Former FCC Commissioner O’Rielly Working on USF ‘Patch’

Supreme Court to rule later this year if USF's funding mechanism is unconstitutional.

Former FCC Commissioner O’Rielly Working on USF ‘Patch’
Photo of former FCC Commissioner Michael O'Rielly, from Flickr

WASHINGTON, Jan. 27, 2025 – Some people in Washington have a Plan B in case the Federal Communications Commission’s Universal Service Fund is ruled unlawful.

Former Republican FCC Commissioner Michael O’Rielly (2013-2020) said he is involved in an effort to keep the agency’s $8.1 billion Universal Service Fund operating in the event the Supreme Court rules later this year that the program's funding mechanism is unconstitutional. 
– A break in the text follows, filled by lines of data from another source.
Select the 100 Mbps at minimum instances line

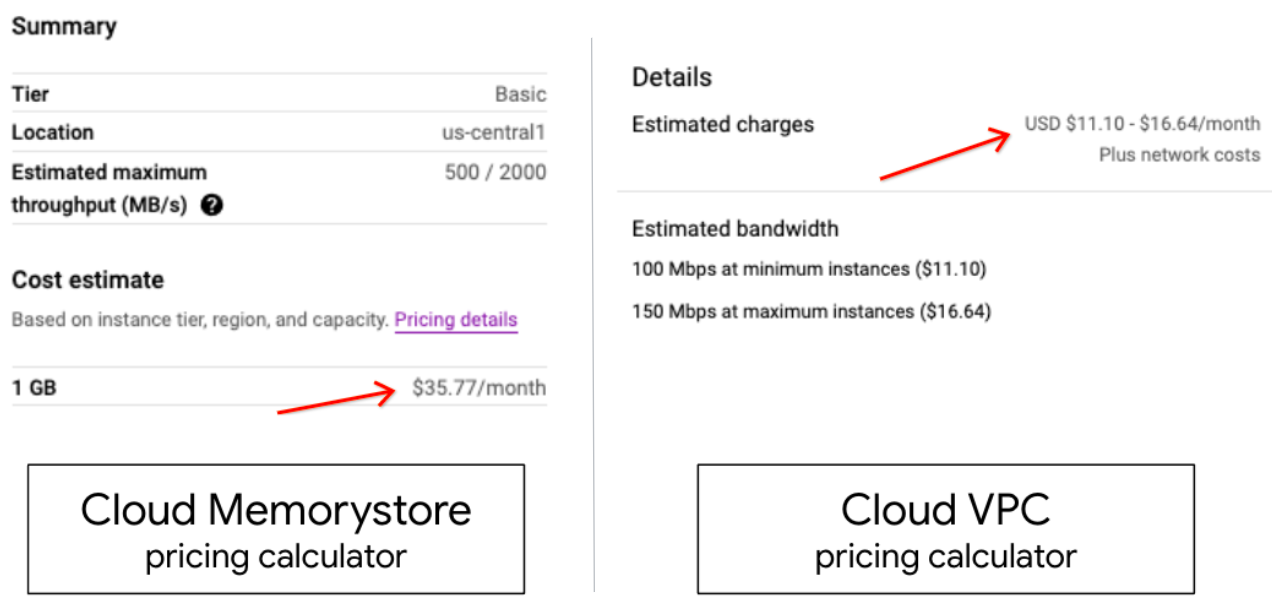point(809,269)
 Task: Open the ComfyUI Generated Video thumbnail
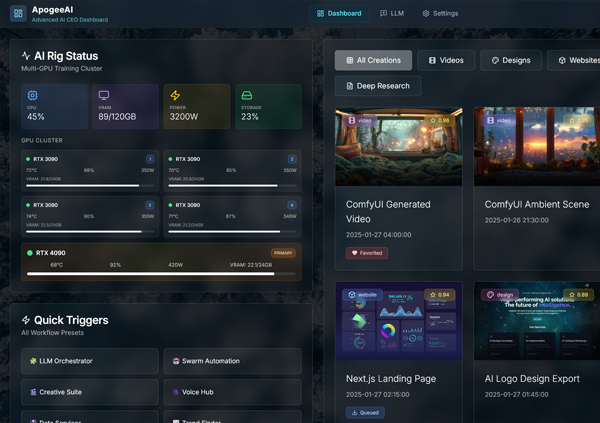click(x=398, y=145)
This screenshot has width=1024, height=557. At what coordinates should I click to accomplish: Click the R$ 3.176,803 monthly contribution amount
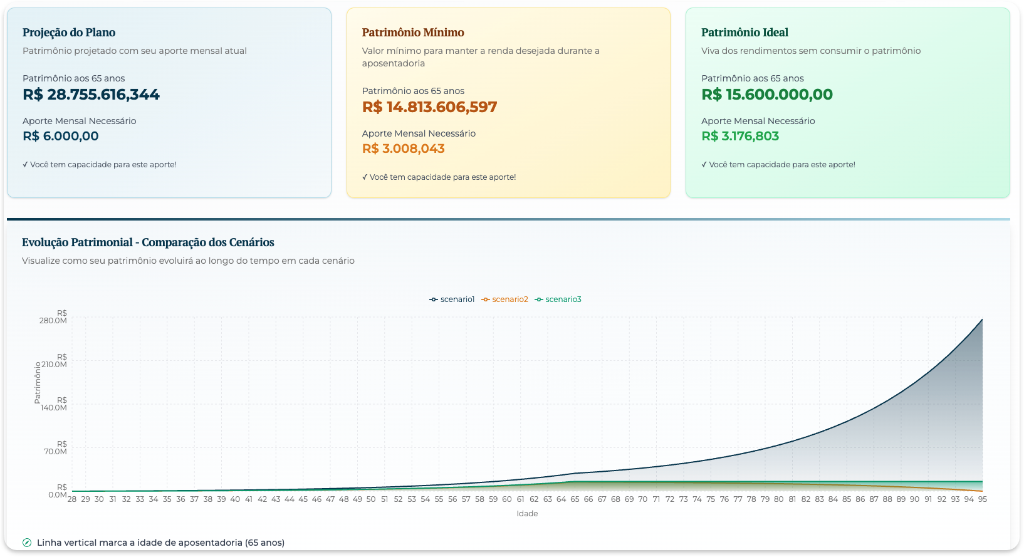click(740, 136)
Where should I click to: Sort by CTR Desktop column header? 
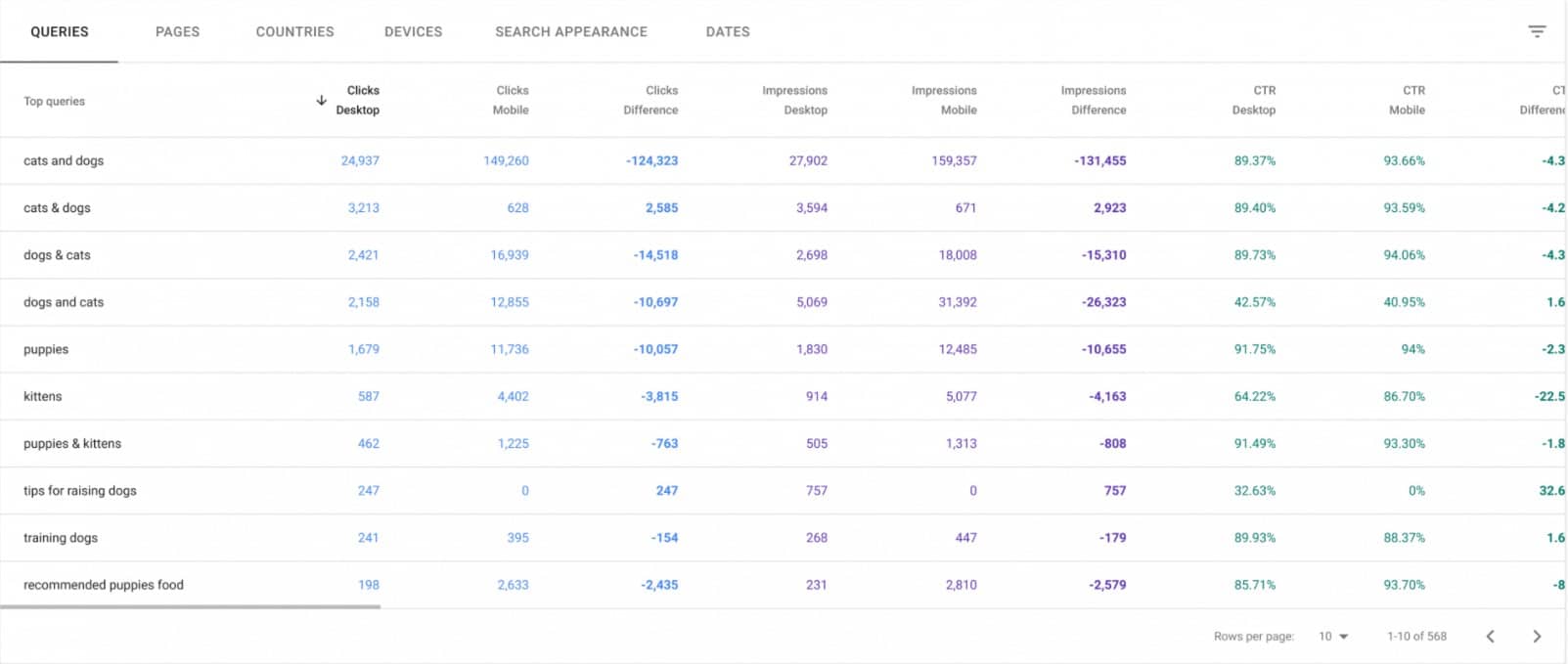point(1254,100)
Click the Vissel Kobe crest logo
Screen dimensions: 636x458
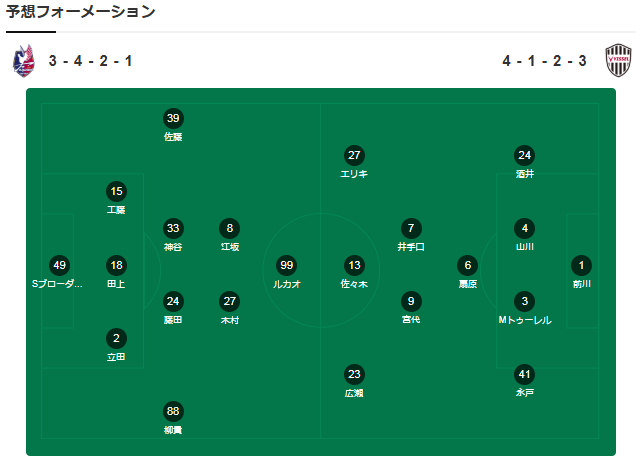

In a Jan. 23 interview with Bloomberg’s Matt Schettenhelm, O’Rielly said, “We're going to see how oral arguments go and what the Supreme Court does over this case. I'm working on an effort to help have a Congressional patch. So if the court goes in one direction, all things aren't thrown up in the air [and] we actually have some kind of universal service system, because it has many benefits to it, even if it's got its warts.”

A patch was necessary as a stopgap measure, he said, because broad USF reform was too complicated.

"It's not something you can just do in a short weekend," said O'Rielly, who is a Visiting Fellow at the Hudson Institute. Reviving the Affordable Connectivity Program (ACP) would not factor into the USF patch, either, he said.

O’Rielly did not give details on what his “Congressional patch” would entail, but his comments showed that policy experts were pre-emptively combatting the issue of the USF getting overturned. O’Rielly isn’t the first former FCC leader to chime in on the Supreme Court’s USF case, as last week several former FCC commissioners filed a brief in support of upholding the USF.